On 12 September, 70 year old New York City Opera stated that it needed $12 million to survive as a company and began a desperate scramble to raise this amount - even resorting to Kickstarter. However, spokeswoman Risa Heller has announced today that the company was only able to raise a total of $2.3, a figure clearly well short of that needed. She went on to say, "Today, the board and management will begin the necessary financial and operational steps to wind down the company, including initiating the Chapter 11 process."

The major of New York, Michael Bloomberg - who lobbied Goldman Sachs to establish its headquarters across from Ground Zero by promising $1.65 billion in tax breaks and in 2006 stated that tax cuts could be easily justified by looking at the success of Wall Street - declined to intervene stating, "The business model doesn't seem to be working,"

Bloomberg is of course also founder of Bloomberg Philanthropies Foundation, which, amongst many other philanthropic projects, helps fund the METs Live in HD broadcasts, of whose support Peter Gleb has said, "“Thanks to Bloomberg’s enlightened support of our groundbreaking Live in HD series, opera lovers in 54 countries on six continents get to enjoy the Met season in their local movie theaters. Bloomberg’s belief in making art accessible is a perfect match for the Met’s initiatives to democratize opera.”
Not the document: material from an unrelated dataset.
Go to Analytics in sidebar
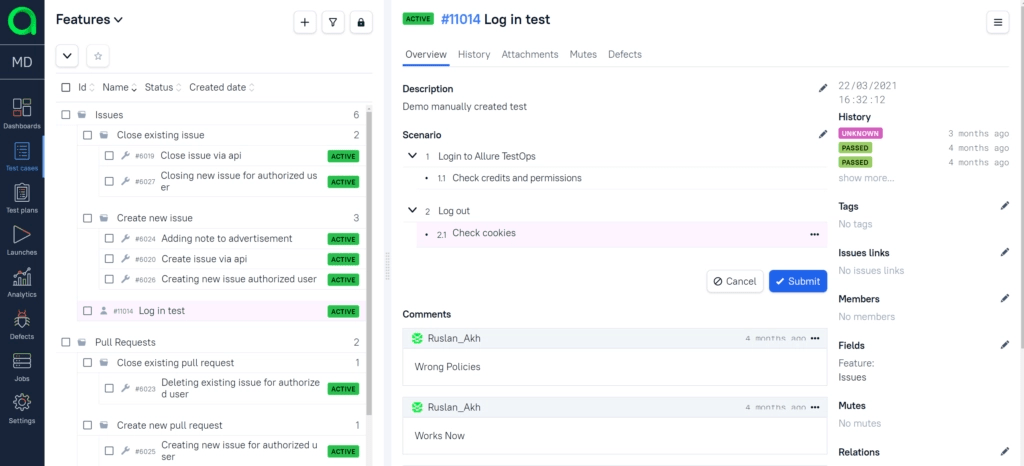coord(22,281)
Bloomberg's estimation of NYCO's poor business model was supported today by Tino Gagliardi, president of Local 802 of the American Federation of Musicians. In an interview with AP, he stated, "NYCO management's reckless decisions to move the New York City Opera out of its newly renovated home at Lincoln Center, slash the season schedule and abandon an accessible repertoire have predictably resulted in financial disaster for the company," He continued. "Due to egregious mismanagement and a paucity of vision, instead of reaping the benefits of a strengthening economy, this most storied of cultural institutions now lies in ruin."

Properly, state, funded, opera houses around the world are keeping a very low profile.